And now adds at verse 27:
Romans 1:28-32 3:1-2
Milk
November 22nd 2020

27 And likewise also the men, leaving the natural use of the woman, burned in their lust one toward another; men with men working that which is unseemly, and receiving in themselves that recompence of their error which was meet.

Let’s first talk about the word likewise here, Because of it’s use it makes some believe that Paul is describing lesbianism in verse 26, because here in verse 27 he is describing homosexuality.

But the likewise here can simply mean,
”in the same manner “of changing the natural use of the body, men.”

The reason I point this out is because in connection to the idolatry described last week, it appears that Paul is better describing temple prostitution here among women – which could have included lesbianism but doesn’t have to.
Nevertheless, verse 26 does not firmly describe that single act among women.

But at 27 he goes on and says, turning his attention to men, “likewise,”

“also the men, leaving the natural use of the woman, burned in their lust one toward another; men with men working that which is unseemly, and receiving in themselves that recompence of their error which was meet.”

The Greek word men, used three times in this passage, is ar-hrane, and means males.

He passage would better read, “males with males,” working that which is unseemly, and not men or man with man.

Because the standard word in Greek for men is anthropos (used over 500 times in the New Testament and translated to men or man, and not arhrane, which is used only 7 times, some people have tried to argue that Paul is not describing adult homosexuality here, but man-boy relationships (or what we would call pedophilia).

My response to this is that whenever a male child is described in scripture the writers will amplify the description by referring to him as a man-child (“anthropos huios” or “arhrane huios”) and not just a man or male.

That is not the case here. Paul is plainly describing male to male (man to man) and NOT as a means to distinguish males of different ages, but males from females, which is usually the reason why arhrane is used in scripture instead of Anthropos – it is to distinguish between men and women.

I want to plainly address this because the full context of the verse describes two willing male adults, burning in lust for each other, engaging, even working that lust out in an free exchange, and not a predatory event like pedophilia.

Not more than a month ago I sat with a friend who is homosexual and loves the Lord who argued that this passage was not describing homosexuality.

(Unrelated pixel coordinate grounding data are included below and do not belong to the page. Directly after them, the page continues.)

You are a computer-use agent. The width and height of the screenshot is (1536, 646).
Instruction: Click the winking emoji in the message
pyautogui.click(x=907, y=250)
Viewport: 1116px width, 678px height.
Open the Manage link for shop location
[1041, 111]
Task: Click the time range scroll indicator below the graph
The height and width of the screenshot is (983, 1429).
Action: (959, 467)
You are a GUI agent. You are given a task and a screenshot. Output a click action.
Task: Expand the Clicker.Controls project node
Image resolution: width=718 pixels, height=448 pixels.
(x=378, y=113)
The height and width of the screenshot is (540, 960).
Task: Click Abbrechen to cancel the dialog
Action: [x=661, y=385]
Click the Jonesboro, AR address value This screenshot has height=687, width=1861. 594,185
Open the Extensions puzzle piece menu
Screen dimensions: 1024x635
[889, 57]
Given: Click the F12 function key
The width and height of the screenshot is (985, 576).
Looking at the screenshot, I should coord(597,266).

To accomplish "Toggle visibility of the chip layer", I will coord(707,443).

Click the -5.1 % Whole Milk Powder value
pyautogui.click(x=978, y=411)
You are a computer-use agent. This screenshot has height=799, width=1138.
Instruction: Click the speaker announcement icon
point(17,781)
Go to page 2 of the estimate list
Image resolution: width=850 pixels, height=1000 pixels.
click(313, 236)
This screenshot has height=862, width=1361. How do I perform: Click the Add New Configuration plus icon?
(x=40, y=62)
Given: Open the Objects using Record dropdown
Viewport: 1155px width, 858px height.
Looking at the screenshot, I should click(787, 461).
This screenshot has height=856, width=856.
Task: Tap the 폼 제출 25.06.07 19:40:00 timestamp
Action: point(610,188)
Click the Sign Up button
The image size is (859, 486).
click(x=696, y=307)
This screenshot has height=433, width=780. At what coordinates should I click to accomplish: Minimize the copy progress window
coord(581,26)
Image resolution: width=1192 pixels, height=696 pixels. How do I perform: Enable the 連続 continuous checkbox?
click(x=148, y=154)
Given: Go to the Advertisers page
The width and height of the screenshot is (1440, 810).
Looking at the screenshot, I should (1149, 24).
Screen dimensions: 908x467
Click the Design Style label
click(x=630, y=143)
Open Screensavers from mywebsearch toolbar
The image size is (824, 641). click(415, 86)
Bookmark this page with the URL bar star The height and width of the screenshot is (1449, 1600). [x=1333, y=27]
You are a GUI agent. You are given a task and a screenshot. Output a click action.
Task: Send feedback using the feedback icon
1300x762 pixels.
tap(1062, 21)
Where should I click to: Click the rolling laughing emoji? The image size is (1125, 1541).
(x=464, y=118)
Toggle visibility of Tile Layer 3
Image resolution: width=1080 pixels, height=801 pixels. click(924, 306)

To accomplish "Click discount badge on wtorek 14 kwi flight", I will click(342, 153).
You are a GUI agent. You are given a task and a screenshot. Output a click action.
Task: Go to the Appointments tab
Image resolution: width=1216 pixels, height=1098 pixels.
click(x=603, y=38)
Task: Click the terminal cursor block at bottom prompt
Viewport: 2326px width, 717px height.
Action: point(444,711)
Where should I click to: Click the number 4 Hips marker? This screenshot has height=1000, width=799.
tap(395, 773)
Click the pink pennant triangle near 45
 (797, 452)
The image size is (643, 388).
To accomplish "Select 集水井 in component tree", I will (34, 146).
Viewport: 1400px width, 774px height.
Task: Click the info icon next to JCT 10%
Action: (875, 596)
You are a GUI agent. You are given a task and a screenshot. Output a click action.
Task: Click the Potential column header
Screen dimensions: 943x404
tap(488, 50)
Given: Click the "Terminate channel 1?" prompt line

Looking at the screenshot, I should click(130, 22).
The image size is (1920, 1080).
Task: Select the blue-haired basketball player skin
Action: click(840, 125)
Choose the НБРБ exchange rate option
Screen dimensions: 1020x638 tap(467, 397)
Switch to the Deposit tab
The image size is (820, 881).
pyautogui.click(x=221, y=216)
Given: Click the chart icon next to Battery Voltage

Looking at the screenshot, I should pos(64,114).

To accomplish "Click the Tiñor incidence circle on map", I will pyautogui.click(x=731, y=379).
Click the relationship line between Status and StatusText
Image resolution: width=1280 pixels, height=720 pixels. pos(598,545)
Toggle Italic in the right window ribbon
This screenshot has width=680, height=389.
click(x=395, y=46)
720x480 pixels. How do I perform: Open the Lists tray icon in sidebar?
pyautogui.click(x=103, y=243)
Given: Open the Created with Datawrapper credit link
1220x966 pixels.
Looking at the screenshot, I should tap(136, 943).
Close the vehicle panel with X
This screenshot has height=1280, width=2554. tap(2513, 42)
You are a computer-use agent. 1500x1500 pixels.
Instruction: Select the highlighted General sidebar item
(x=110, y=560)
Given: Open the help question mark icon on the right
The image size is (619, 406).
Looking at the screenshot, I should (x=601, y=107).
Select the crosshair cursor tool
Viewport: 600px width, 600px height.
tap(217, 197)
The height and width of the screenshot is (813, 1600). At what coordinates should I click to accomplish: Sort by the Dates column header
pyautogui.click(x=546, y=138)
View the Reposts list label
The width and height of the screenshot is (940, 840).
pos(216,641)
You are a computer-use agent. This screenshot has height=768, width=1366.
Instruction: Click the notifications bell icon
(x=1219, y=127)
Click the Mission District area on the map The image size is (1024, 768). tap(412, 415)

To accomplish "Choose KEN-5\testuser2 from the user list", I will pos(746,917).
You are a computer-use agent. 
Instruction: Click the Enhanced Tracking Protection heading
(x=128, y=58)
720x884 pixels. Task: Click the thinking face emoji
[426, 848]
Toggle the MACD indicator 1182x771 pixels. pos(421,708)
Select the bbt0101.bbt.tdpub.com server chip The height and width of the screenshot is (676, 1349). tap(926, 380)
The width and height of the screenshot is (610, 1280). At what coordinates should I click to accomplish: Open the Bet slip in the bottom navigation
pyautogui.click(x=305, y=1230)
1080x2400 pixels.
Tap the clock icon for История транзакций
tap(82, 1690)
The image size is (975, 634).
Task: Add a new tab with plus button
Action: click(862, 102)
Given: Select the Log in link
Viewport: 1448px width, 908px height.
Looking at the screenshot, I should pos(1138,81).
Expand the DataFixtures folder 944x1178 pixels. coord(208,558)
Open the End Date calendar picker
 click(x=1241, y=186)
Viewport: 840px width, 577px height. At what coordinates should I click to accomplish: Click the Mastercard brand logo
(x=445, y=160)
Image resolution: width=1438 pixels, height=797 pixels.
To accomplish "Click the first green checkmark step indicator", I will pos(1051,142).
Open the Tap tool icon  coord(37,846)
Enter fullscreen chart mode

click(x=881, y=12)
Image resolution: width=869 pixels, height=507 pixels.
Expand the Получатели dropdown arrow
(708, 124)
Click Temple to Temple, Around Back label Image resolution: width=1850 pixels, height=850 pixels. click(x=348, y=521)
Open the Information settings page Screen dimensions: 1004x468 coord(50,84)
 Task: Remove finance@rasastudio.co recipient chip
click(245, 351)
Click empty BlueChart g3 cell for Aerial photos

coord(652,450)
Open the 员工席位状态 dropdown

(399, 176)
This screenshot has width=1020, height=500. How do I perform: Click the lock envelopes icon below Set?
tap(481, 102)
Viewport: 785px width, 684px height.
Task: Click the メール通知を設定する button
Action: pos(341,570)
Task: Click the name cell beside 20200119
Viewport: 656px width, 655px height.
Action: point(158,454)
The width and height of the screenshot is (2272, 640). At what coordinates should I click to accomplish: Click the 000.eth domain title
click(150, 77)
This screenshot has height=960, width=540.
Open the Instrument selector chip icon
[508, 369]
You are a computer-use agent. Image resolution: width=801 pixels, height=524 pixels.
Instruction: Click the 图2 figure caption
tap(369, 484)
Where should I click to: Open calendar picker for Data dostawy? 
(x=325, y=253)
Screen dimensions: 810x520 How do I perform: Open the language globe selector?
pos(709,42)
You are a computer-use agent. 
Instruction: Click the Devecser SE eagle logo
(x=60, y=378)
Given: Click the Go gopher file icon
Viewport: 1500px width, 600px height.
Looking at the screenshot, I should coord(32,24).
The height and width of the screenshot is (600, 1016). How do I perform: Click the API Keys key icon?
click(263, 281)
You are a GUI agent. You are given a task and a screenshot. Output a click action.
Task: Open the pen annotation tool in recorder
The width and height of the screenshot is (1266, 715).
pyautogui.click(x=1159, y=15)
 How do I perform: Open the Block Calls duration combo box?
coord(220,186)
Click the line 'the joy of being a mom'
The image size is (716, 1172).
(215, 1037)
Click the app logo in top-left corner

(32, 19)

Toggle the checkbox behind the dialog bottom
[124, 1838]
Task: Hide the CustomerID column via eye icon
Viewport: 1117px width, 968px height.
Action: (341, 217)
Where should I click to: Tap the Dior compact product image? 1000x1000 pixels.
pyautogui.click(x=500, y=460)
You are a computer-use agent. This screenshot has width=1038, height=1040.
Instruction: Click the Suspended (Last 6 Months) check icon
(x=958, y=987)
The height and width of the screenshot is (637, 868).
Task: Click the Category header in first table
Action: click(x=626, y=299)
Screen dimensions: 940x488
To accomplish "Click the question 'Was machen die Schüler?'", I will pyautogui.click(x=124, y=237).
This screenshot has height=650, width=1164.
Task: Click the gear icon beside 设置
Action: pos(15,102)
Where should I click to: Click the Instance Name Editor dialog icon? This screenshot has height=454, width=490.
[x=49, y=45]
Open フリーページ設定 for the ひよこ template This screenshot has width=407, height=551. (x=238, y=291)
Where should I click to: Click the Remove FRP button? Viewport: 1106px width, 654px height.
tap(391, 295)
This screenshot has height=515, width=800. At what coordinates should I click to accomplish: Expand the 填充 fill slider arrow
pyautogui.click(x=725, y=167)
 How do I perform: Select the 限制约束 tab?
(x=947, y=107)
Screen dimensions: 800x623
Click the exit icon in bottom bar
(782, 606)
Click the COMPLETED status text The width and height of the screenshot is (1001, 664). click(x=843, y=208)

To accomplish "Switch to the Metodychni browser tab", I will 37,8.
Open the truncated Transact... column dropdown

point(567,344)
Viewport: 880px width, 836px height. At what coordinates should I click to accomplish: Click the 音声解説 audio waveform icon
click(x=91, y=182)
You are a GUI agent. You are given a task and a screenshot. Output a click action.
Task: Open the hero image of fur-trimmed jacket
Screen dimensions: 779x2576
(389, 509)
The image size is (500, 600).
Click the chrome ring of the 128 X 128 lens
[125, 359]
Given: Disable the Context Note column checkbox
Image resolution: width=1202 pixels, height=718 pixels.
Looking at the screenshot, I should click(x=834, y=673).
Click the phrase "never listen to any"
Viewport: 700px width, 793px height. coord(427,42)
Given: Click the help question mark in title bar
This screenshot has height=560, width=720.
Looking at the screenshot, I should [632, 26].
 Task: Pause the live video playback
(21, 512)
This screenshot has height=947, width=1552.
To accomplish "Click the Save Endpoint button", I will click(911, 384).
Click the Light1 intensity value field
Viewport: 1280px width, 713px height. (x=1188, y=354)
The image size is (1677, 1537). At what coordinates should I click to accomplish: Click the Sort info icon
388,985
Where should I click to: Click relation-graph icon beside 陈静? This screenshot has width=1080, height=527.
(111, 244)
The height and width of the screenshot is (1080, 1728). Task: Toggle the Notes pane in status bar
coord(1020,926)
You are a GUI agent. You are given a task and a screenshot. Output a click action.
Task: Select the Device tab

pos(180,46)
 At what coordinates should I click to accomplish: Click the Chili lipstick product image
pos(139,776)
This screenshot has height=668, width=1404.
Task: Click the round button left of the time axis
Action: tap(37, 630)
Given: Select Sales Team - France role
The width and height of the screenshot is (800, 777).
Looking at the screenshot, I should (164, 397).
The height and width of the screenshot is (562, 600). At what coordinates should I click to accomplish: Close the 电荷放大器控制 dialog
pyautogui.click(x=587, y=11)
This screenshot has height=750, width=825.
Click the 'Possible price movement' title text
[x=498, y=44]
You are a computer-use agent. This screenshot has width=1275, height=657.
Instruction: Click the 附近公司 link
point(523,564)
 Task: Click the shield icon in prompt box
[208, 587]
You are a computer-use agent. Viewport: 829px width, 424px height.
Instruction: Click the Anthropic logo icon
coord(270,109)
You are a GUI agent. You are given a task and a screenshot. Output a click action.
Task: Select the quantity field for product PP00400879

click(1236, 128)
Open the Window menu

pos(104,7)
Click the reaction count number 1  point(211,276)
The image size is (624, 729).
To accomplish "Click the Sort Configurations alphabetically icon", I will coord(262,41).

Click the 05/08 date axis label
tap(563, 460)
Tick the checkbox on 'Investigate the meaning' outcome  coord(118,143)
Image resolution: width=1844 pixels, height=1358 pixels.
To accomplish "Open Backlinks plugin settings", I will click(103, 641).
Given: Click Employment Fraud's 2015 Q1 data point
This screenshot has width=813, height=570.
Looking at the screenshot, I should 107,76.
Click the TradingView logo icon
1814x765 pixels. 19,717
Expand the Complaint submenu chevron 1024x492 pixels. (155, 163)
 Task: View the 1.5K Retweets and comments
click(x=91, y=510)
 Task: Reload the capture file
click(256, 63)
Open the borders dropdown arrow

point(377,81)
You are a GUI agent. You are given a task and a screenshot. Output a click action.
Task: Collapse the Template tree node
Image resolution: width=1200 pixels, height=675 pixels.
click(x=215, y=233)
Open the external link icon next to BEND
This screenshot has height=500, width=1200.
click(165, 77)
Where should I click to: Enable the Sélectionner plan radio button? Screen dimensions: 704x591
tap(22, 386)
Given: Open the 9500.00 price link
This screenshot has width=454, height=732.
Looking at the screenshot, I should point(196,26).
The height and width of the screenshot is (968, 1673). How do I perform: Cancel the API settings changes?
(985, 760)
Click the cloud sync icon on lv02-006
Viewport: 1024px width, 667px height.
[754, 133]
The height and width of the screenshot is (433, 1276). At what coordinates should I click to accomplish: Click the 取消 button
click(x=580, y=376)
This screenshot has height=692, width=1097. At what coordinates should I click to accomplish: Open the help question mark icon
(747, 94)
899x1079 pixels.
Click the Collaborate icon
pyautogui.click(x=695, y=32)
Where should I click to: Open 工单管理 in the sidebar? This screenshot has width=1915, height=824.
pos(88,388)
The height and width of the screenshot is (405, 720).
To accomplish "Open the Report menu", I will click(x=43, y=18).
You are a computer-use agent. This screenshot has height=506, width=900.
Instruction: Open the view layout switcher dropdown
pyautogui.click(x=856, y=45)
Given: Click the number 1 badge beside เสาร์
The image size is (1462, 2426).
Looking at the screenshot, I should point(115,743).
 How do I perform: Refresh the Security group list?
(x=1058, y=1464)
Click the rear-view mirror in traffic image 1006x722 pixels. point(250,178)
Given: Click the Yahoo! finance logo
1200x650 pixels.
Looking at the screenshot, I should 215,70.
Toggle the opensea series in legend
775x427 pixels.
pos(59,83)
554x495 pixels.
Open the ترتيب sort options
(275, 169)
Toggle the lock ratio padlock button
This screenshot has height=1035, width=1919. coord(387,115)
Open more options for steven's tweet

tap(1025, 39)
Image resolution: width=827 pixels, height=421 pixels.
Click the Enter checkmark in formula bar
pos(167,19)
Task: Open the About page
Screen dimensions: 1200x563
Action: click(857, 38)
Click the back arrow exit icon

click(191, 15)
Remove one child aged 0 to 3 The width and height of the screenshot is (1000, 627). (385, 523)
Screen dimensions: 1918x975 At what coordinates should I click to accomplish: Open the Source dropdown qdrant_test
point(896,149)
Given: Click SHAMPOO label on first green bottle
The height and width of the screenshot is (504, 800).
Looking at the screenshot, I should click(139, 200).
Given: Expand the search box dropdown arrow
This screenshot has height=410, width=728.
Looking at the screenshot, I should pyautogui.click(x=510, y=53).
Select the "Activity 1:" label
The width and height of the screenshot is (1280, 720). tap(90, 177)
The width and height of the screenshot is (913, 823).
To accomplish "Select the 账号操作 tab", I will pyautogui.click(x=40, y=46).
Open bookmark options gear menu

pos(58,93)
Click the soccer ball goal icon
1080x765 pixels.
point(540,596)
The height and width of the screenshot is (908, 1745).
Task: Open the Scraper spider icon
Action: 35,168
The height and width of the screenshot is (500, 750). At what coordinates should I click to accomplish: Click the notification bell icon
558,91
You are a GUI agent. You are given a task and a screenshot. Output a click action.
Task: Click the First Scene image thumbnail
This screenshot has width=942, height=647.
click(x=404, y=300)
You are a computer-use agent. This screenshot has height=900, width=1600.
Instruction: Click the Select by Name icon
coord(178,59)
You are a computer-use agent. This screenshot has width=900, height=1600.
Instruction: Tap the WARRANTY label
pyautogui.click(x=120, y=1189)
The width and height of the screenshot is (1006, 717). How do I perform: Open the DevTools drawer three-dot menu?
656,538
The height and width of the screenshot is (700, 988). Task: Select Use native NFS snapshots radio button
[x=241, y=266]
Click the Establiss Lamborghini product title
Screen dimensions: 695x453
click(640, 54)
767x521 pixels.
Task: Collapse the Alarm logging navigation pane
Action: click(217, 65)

It is a common theme among those seeking to justify homosexuality as if God in scripture.

The contextual argument is that the sin of pedophilia was rampant in the ancient cultures, which is true, and just as Paul may have contextually been describing women prostitutes (in association with pagan idolatry and not lesbianism) that he here too is talking about pedophilia, and not homosexuality, which too was rampant in the heathen world.

But it seems to me that if Paul – especially if Paul was describing pedophila by the Holy Spirit – he would have clearly described the actions here of verse 27 in clear terms and would have addressed the predatory nature that man-boy love displays.

But by refusing to describe one party of males here as a “child” tells me that Paul is plainly describing two willing male adults.

Finally, we note Pauls’ language is strictly emphatic as he says that the men “leaving the natural use of the woman” (children don’t often have established a natural use of the women in them when young) who “burned in their lust” (children being abuse by an adult don’t burn in their lust) one toward another, (children being preyed upon do not reciprocate in being abused back toward an abuser) “men working with men,” (and children do not work with men) in the deeds being done. Men to men engaging in homosexual relations completely fit Paul’s description here.

So, let’s begin with the subject by being clear – no workarounds and wordsmithing allowed:

This passage clearly has Paul describing the state of some male adults who have first known God, became unthankful, vain, changed God into an image, refused to see Him for who He is, and God let them go (or turned them over) to fulfill the lust of their hearts, and the result is some (some mind you) turned to homosexuality – this is what the passage is plainly talking about.

And just because a passage in the scripture does not accord with some believers lifestyles or views does not give us the license to alter its plain meaning.
So, stop it.

Changing the word to fit your life is one of the first steps on the slippery slope of misinterpretation.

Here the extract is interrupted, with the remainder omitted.